## [What needs to be done]
Please give only the lines starting at the one that has "1410x1070 pixels. At" and stopping after the one that has "pos(715,647)", substituting "point" for "coordinates" and changing nothing else. Leave the pictures out.

/---

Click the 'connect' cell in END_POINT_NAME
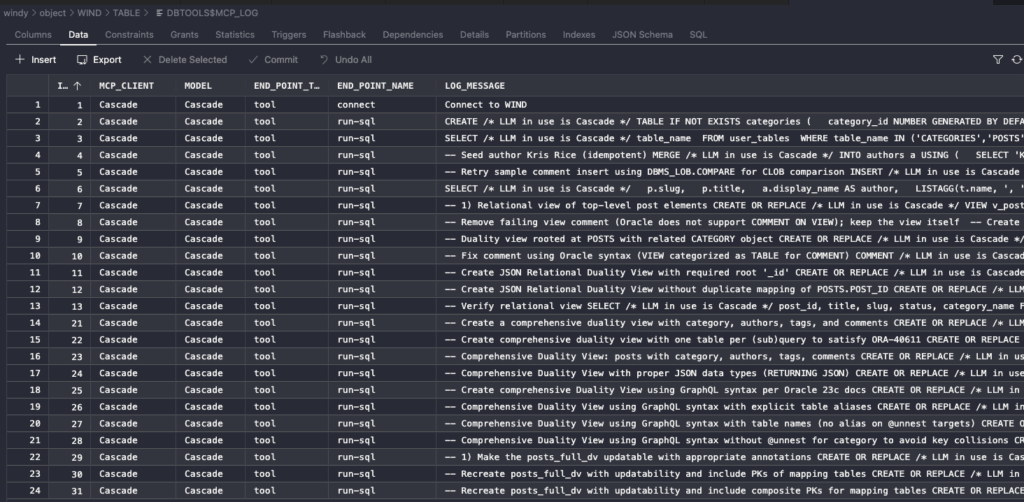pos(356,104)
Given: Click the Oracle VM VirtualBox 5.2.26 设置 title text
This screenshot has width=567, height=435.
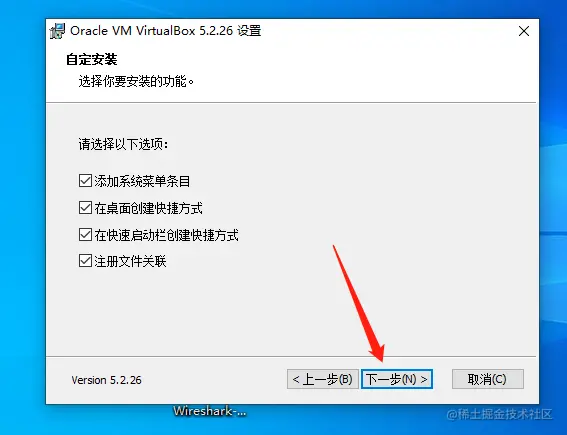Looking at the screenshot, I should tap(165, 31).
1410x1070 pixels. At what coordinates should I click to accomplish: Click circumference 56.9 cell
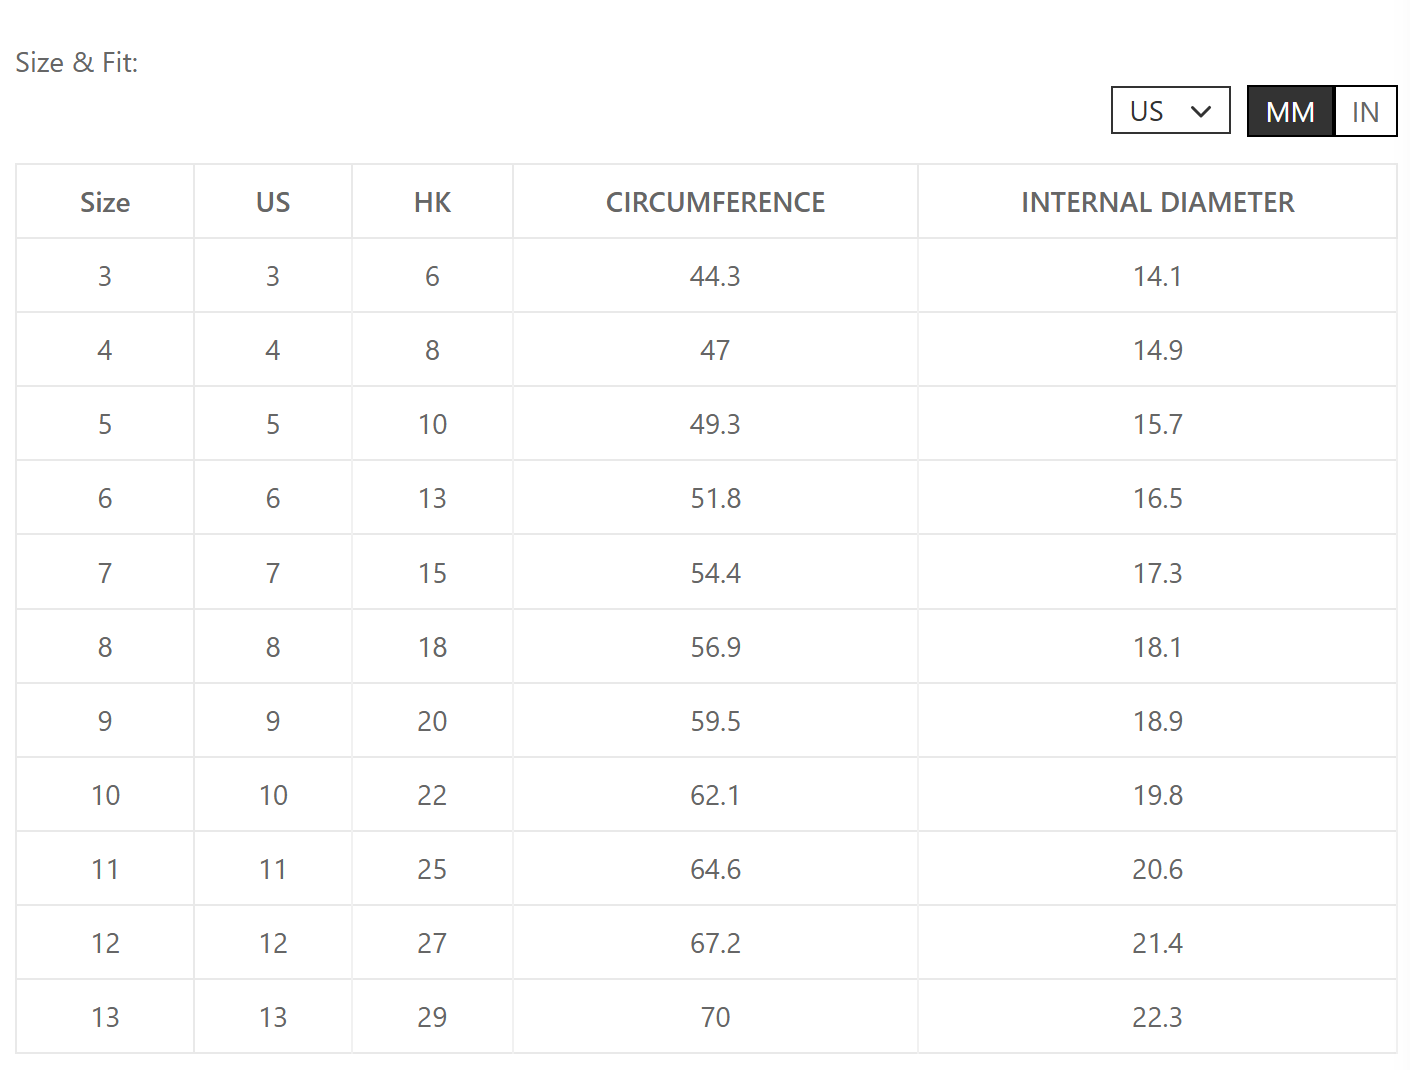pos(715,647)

\---
/---

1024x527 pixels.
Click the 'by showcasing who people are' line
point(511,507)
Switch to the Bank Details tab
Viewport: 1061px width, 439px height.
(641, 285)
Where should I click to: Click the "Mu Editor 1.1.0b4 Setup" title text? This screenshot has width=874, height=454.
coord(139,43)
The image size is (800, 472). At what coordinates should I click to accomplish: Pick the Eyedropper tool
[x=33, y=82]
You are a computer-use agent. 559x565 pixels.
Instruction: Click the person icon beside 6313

\---

## [The reply]
1410x1070 pixels. At what point should I click to accomplish: Click circumference 56.9 cell
pos(715,647)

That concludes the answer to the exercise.